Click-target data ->
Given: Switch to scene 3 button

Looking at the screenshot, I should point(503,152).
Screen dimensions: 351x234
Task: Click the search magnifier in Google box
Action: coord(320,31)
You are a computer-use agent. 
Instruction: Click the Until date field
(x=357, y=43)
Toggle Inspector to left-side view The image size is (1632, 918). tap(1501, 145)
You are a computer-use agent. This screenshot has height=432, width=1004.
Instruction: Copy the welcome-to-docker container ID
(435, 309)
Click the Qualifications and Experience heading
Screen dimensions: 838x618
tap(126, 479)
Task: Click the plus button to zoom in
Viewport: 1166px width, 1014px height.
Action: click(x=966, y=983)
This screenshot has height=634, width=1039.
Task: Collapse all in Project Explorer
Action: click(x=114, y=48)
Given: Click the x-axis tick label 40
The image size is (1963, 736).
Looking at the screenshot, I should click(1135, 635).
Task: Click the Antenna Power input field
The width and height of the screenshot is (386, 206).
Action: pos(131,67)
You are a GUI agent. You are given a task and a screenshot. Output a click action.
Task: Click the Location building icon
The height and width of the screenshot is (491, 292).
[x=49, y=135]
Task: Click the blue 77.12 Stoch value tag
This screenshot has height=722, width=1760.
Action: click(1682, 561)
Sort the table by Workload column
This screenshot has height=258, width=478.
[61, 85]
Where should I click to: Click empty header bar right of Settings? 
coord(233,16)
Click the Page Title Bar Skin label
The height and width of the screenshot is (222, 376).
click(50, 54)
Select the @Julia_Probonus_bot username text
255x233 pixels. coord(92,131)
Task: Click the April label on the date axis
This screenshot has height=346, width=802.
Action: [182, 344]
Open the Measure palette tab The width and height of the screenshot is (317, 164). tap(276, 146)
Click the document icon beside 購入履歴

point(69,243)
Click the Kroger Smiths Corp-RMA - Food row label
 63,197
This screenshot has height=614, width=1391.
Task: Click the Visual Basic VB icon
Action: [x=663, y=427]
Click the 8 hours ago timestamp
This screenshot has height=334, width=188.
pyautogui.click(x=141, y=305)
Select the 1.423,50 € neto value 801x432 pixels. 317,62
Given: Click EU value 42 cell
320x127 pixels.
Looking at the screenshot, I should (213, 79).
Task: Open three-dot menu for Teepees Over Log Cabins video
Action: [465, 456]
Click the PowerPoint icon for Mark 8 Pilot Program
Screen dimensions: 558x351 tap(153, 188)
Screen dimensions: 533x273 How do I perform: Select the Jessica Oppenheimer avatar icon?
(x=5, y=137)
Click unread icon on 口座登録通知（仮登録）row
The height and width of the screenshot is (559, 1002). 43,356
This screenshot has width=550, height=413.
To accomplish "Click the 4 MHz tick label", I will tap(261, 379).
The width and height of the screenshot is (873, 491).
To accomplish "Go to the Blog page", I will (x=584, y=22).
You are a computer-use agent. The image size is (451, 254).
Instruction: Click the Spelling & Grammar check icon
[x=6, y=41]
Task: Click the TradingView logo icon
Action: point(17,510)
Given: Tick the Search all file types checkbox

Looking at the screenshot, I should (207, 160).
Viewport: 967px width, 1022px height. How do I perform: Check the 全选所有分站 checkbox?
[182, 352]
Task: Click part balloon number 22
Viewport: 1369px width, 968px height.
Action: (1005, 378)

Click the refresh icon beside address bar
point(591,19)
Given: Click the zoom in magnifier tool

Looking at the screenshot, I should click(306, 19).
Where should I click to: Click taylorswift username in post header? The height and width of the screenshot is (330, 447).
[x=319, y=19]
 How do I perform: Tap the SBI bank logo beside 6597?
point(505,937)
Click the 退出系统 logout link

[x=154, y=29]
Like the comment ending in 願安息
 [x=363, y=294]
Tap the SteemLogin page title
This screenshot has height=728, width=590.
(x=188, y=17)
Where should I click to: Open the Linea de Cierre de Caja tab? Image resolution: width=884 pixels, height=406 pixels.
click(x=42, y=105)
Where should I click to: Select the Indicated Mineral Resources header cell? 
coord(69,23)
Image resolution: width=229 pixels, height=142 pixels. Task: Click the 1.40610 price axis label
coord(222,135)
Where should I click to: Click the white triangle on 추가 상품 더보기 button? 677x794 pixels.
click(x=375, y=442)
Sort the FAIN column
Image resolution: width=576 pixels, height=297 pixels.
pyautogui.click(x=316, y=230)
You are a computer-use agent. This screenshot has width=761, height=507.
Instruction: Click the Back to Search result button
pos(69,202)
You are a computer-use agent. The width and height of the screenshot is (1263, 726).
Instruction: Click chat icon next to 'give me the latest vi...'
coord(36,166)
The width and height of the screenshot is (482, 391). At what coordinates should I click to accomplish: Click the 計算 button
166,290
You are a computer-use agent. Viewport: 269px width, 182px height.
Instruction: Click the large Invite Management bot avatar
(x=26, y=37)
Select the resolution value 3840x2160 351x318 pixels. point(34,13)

Your task -> Extract the lines above and reproduce each one verbatim, in its original order.

Full answer ->
Given: Switch to scene 3 button

Looking at the screenshot, I should point(503,152).
Screen dimensions: 351x234
Task: Click the search magnifier in Google box
Action: coord(320,31)
You are a computer-use agent. 
Instruction: Click the Until date field
(x=357, y=43)
Toggle Inspector to left-side view The image size is (1632, 918). tap(1501, 145)
You are a computer-use agent. This screenshot has height=432, width=1004.
Instruction: Copy the welcome-to-docker container ID
(435, 309)
Click the Qualifications and Experience heading
Screen dimensions: 838x618
tap(126, 479)
Task: Click the plus button to zoom in
Viewport: 1166px width, 1014px height.
Action: click(x=966, y=983)
This screenshot has height=634, width=1039.
Task: Collapse all in Project Explorer
Action: click(x=114, y=48)
Given: Click the x-axis tick label 40
The image size is (1963, 736).
Looking at the screenshot, I should click(1135, 635).
Task: Click the Antenna Power input field
The width and height of the screenshot is (386, 206).
Action: pos(131,67)
You are a GUI agent. You are given a task and a screenshot. Output a click action.
Task: Click the Location building icon
The height and width of the screenshot is (491, 292).
[x=49, y=135]
Task: Click the blue 77.12 Stoch value tag
This screenshot has height=722, width=1760.
Action: click(1682, 561)
Sort the table by Workload column
This screenshot has height=258, width=478.
[61, 85]
Where should I click to: Click empty header bar right of Settings? 
coord(233,16)
Click the Page Title Bar Skin label
The height and width of the screenshot is (222, 376).
click(50, 54)
Select the @Julia_Probonus_bot username text
255x233 pixels. coord(92,131)
Task: Click the April label on the date axis
This screenshot has height=346, width=802.
Action: [182, 344]
Open the Measure palette tab The width and height of the screenshot is (317, 164). tap(276, 146)
Click the document icon beside 購入履歴

point(69,243)
Click the Kroger Smiths Corp-RMA - Food row label
 63,197
This screenshot has height=614, width=1391.
Task: Click the Visual Basic VB icon
Action: [x=663, y=427]
Click the 8 hours ago timestamp
This screenshot has height=334, width=188.
pyautogui.click(x=141, y=305)
Select the 1.423,50 € neto value 801x432 pixels. 317,62
Given: Click EU value 42 cell
320x127 pixels.
Looking at the screenshot, I should (213, 79).
Task: Open three-dot menu for Teepees Over Log Cabins video
Action: [465, 456]
Click the PowerPoint icon for Mark 8 Pilot Program
Screen dimensions: 558x351 tap(153, 188)
Screen dimensions: 533x273 How do I perform: Select the Jessica Oppenheimer avatar icon?
(x=5, y=137)
Click unread icon on 口座登録通知（仮登録）row
The height and width of the screenshot is (559, 1002). 43,356
This screenshot has width=550, height=413.
To accomplish "Click the 4 MHz tick label", I will tap(261, 379).
The width and height of the screenshot is (873, 491).
To accomplish "Go to the Blog page", I will (x=584, y=22).
You are a computer-use agent. The image size is (451, 254).
Instruction: Click the Spelling & Grammar check icon
[x=6, y=41]
Task: Click the TradingView logo icon
Action: point(17,510)
Given: Tick the Search all file types checkbox

Looking at the screenshot, I should (207, 160).
Viewport: 967px width, 1022px height. How do I perform: Check the 全选所有分站 checkbox?
[182, 352]
Task: Click part balloon number 22
Viewport: 1369px width, 968px height.
Action: (1005, 378)

Click the refresh icon beside address bar
point(591,19)
Given: Click the zoom in magnifier tool

Looking at the screenshot, I should click(306, 19).
Where should I click to: Click taylorswift username in post header? The height and width of the screenshot is (330, 447).
[x=319, y=19]
 How do I perform: Tap the SBI bank logo beside 6597?
point(505,937)
Click the 退出系统 logout link

[x=154, y=29]
Like the comment ending in 願安息
 [x=363, y=294]
Tap the SteemLogin page title
This screenshot has height=728, width=590.
(x=188, y=17)
Where should I click to: Open the Linea de Cierre de Caja tab? Image resolution: width=884 pixels, height=406 pixels.
click(x=42, y=105)
Where should I click to: Select the Indicated Mineral Resources header cell? 
coord(69,23)
Image resolution: width=229 pixels, height=142 pixels. Task: Click the 1.40610 price axis label
coord(222,135)
Where should I click to: Click the white triangle on 추가 상품 더보기 button? 677x794 pixels.
click(x=375, y=442)
Sort the FAIN column
Image resolution: width=576 pixels, height=297 pixels.
pyautogui.click(x=316, y=230)
You are a computer-use agent. This screenshot has width=761, height=507.
Instruction: Click the Back to Search result button
pos(69,202)
You are a computer-use agent. The width and height of the screenshot is (1263, 726).
Instruction: Click chat icon next to 'give me the latest vi...'
coord(36,166)
The width and height of the screenshot is (482, 391). At what coordinates should I click to accomplish: Click the 計算 button
166,290
You are a computer-use agent. Viewport: 269px width, 182px height.
Instruction: Click the large Invite Management bot avatar
(x=26, y=37)
Select the resolution value 3840x2160 351x318 pixels. point(34,13)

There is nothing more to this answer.